Instructions for the task: Beginning with the line that contains "[ 4 ] (584, 339)" in the material below, print each line exactly until the line that contains "[ 12 ] (777, 339)" has been printed, then stop.

***** Data provided

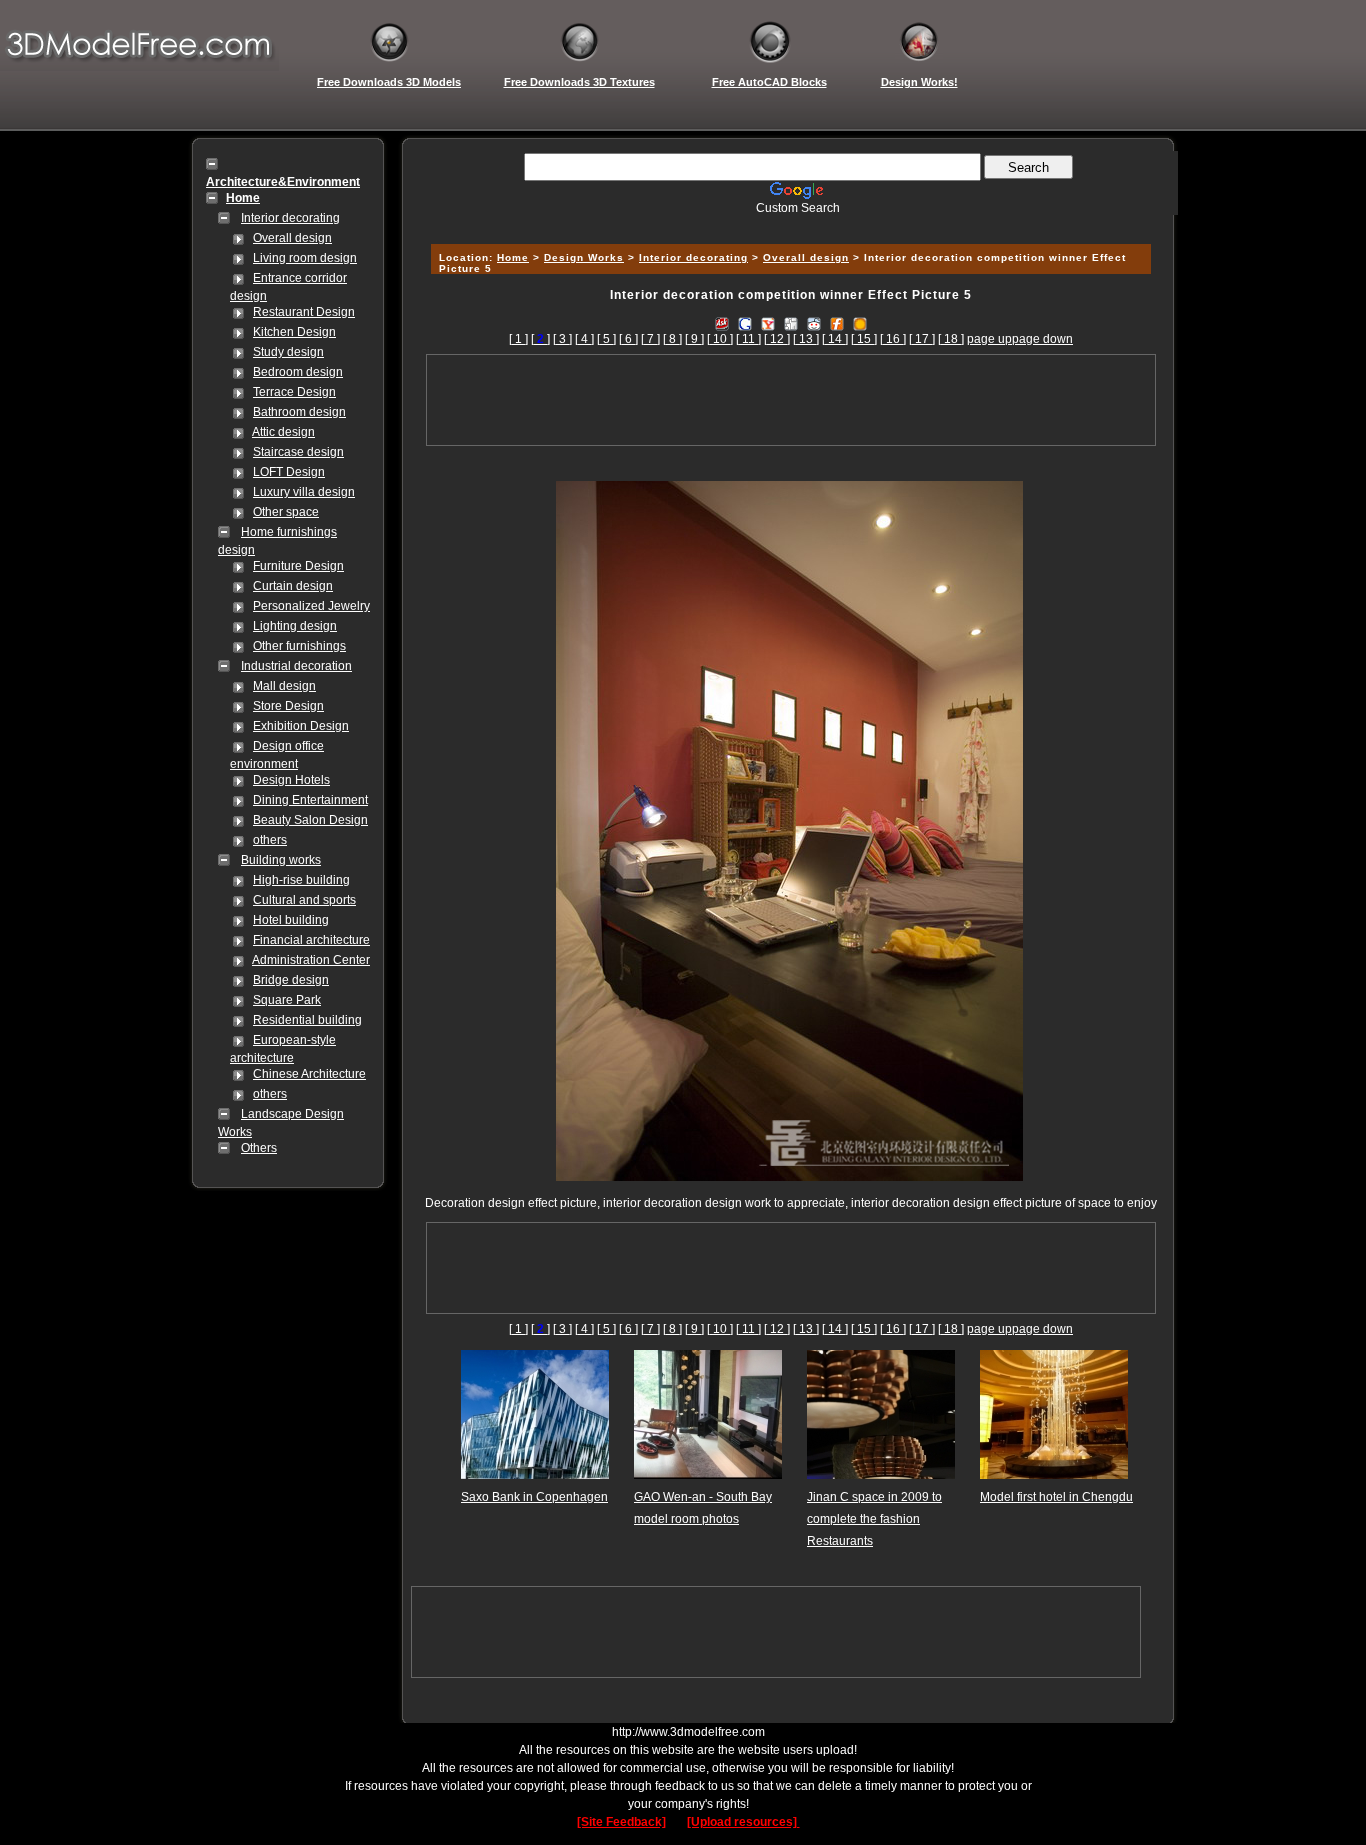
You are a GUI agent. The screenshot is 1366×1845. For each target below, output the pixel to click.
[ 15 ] (864, 339)
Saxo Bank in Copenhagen (534, 1497)
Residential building (307, 1020)
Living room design (305, 258)
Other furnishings (299, 646)
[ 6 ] (628, 339)
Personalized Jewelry (311, 606)
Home (513, 257)
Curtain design (293, 586)
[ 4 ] (584, 339)
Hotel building (291, 920)
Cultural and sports (304, 900)
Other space (286, 512)
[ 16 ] (893, 339)
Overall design (292, 238)
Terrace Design (294, 392)
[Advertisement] (788, 222)
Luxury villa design (304, 492)
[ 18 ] (951, 339)
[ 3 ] (562, 339)
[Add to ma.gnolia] (860, 323)
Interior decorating (290, 218)
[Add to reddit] (814, 323)
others (270, 840)
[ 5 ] (606, 339)
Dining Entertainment (310, 800)
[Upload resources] (743, 1822)
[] (540, 339)
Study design (288, 352)
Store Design (288, 706)
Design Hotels (291, 780)
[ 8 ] (672, 339)
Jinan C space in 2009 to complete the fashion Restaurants (874, 1519)
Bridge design (291, 980)
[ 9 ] (694, 339)
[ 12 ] (777, 339)
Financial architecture (311, 940)
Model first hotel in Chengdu (1056, 1497)
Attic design (283, 432)
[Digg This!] (791, 323)
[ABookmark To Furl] (837, 323)
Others (259, 1148)
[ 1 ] (518, 339)
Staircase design (298, 452)
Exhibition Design (301, 726)
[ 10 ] (720, 339)
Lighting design (295, 626)
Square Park (287, 1000)
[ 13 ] (806, 339)
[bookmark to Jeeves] (722, 323)
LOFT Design (289, 472)
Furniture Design (298, 566)
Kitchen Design (294, 332)
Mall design (284, 686)
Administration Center (311, 960)
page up (989, 339)
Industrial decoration (296, 666)
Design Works (584, 257)
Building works (281, 860)
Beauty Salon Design (310, 820)
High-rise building (301, 880)
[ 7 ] (650, 339)
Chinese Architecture (309, 1074)
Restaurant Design (304, 312)
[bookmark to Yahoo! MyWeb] (768, 323)
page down (1042, 339)
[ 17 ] (922, 339)
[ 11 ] (748, 339)
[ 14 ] (835, 339)
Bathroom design (299, 412)
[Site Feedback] (621, 1822)
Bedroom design (298, 372)
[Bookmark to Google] (745, 323)
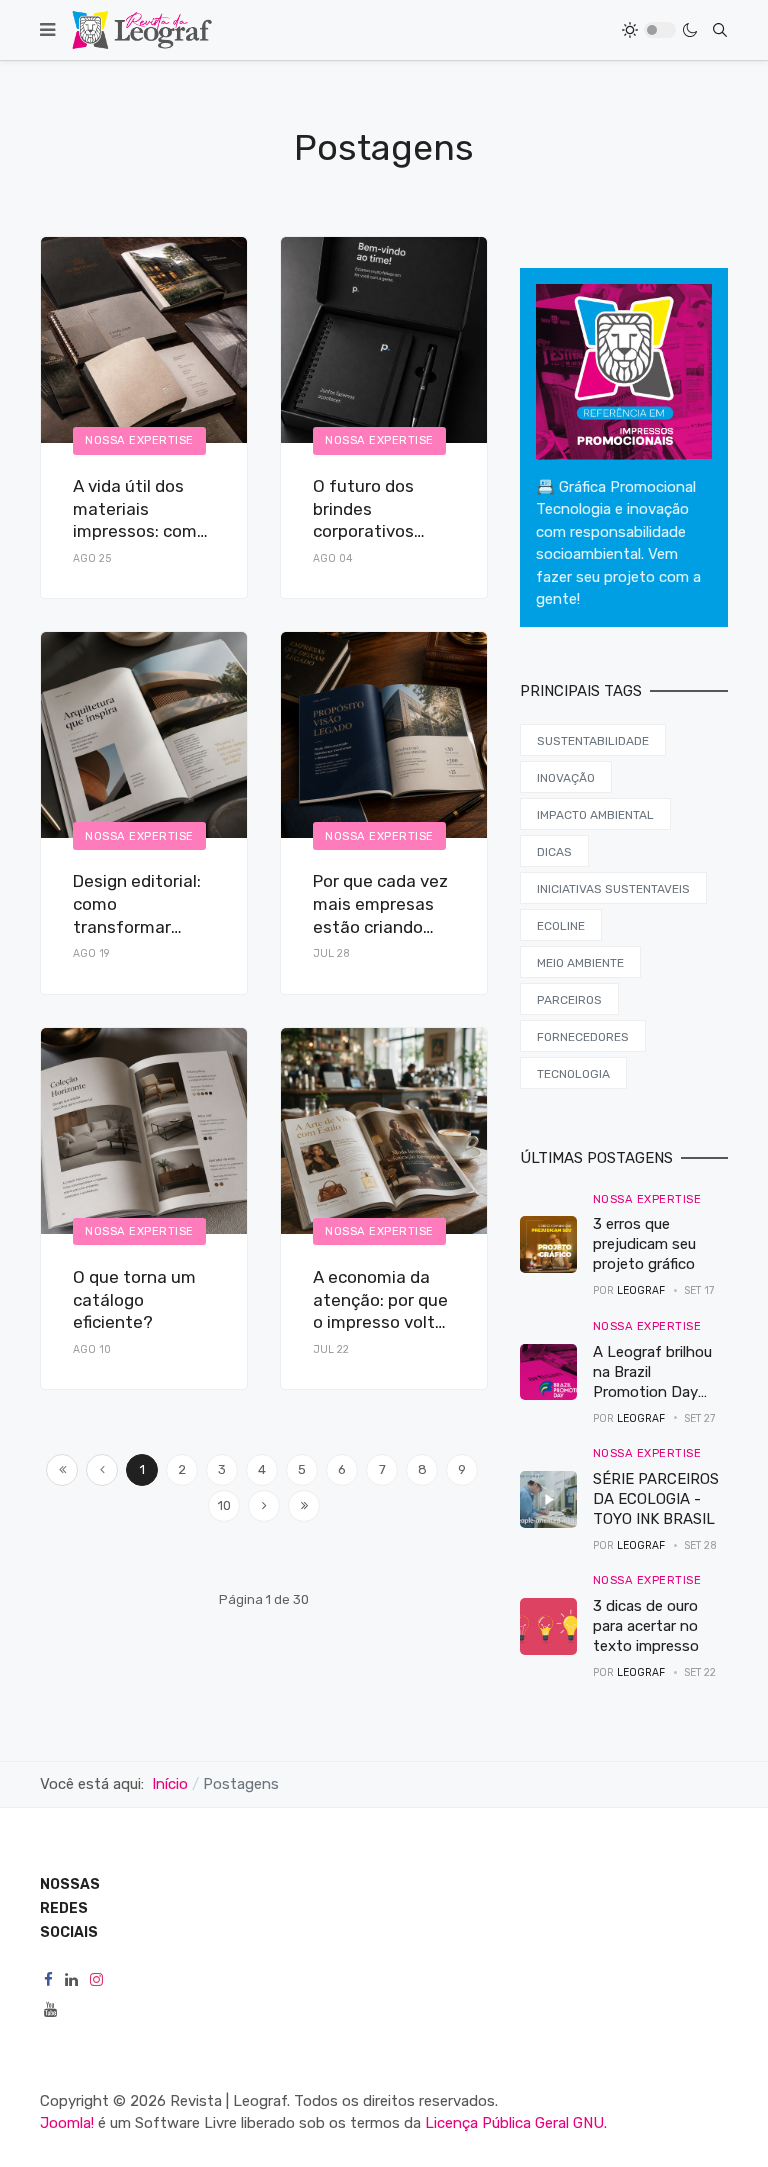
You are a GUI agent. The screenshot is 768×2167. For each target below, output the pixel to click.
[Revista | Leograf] (142, 30)
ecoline (561, 926)
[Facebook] (48, 1980)
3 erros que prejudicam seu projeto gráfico (644, 1244)
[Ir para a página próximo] (264, 1506)
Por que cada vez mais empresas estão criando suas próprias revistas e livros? (380, 926)
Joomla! (67, 2123)
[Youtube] (50, 2010)
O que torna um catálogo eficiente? (134, 1299)
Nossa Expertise (139, 440)
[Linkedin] (71, 1980)
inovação (566, 778)
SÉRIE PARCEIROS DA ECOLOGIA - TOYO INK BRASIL (656, 1499)
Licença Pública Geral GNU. (516, 2123)
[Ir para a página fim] (304, 1506)
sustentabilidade (593, 741)
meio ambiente (580, 963)
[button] (47, 30)
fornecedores (583, 1037)
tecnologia (573, 1074)
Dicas (554, 852)
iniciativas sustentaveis (613, 889)
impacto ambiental (595, 815)
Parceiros (569, 1000)
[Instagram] (96, 1980)
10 (224, 1505)
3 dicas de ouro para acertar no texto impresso (646, 1626)
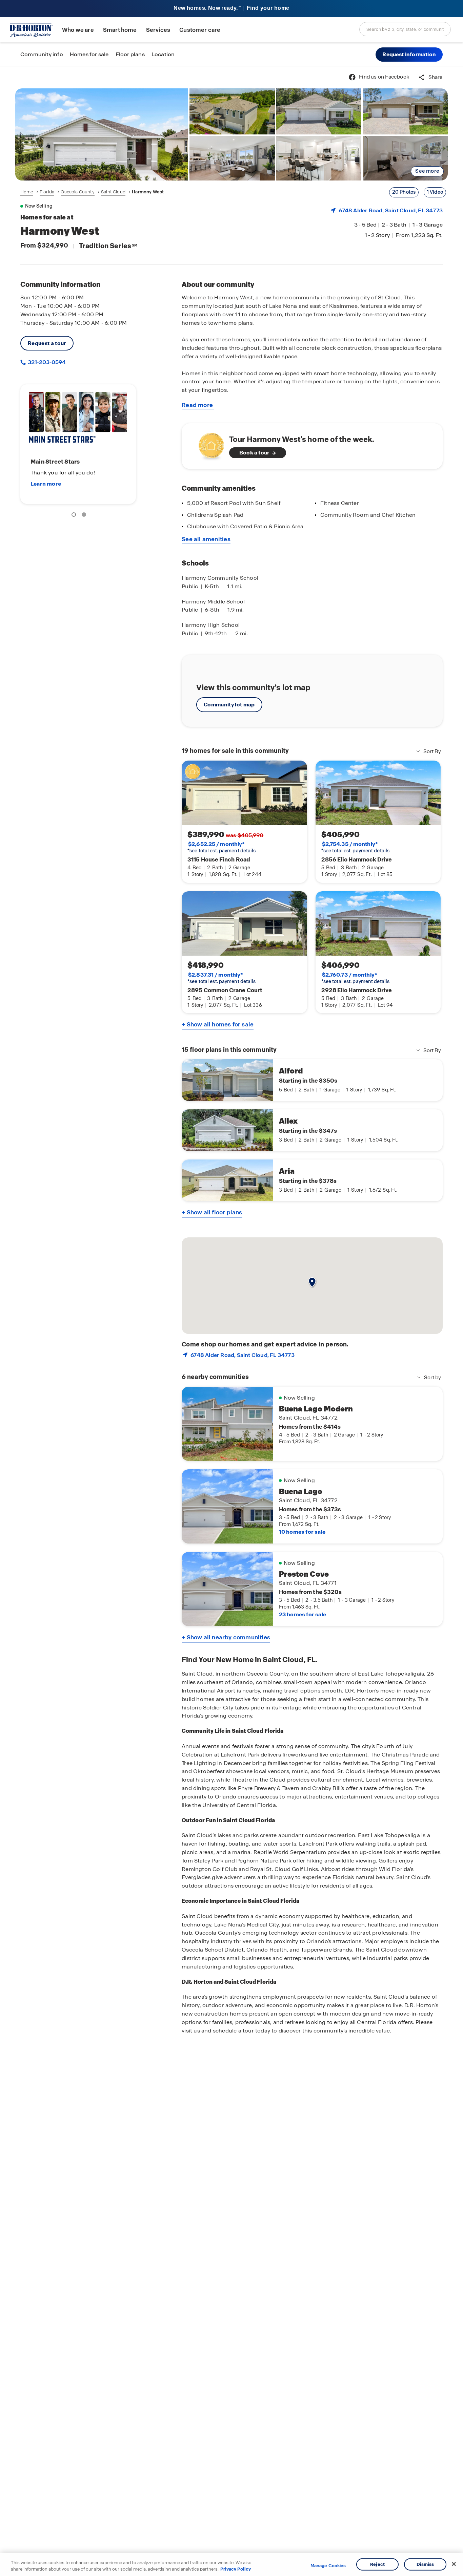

**********

Output of the task:
[ 4 ] (584, 339)
Hotel building (291, 920)
Cultural and sports (304, 900)
Other space (286, 512)
[ 16 ] (893, 339)
Overall design (292, 238)
Terrace Design (294, 392)
[Advertisement] (788, 222)
Luxury villa design (304, 492)
[ 18 ] (951, 339)
[ 3 ] (562, 339)
[Add to ma.gnolia] (860, 323)
Interior decorating (290, 218)
[Add to reddit] (814, 323)
others (270, 840)
[ 5 ] (606, 339)
Dining Entertainment (310, 800)
[Upload resources] (743, 1822)
[] (540, 339)
Study design (288, 352)
Store Design (288, 706)
Design Hotels (291, 780)
[ 8 ] (672, 339)
Jinan C space in 2009 to complete the fashion Restaurants (874, 1519)
Bridge design (291, 980)
[ 9 ] (694, 339)
[ 12 ] (777, 339)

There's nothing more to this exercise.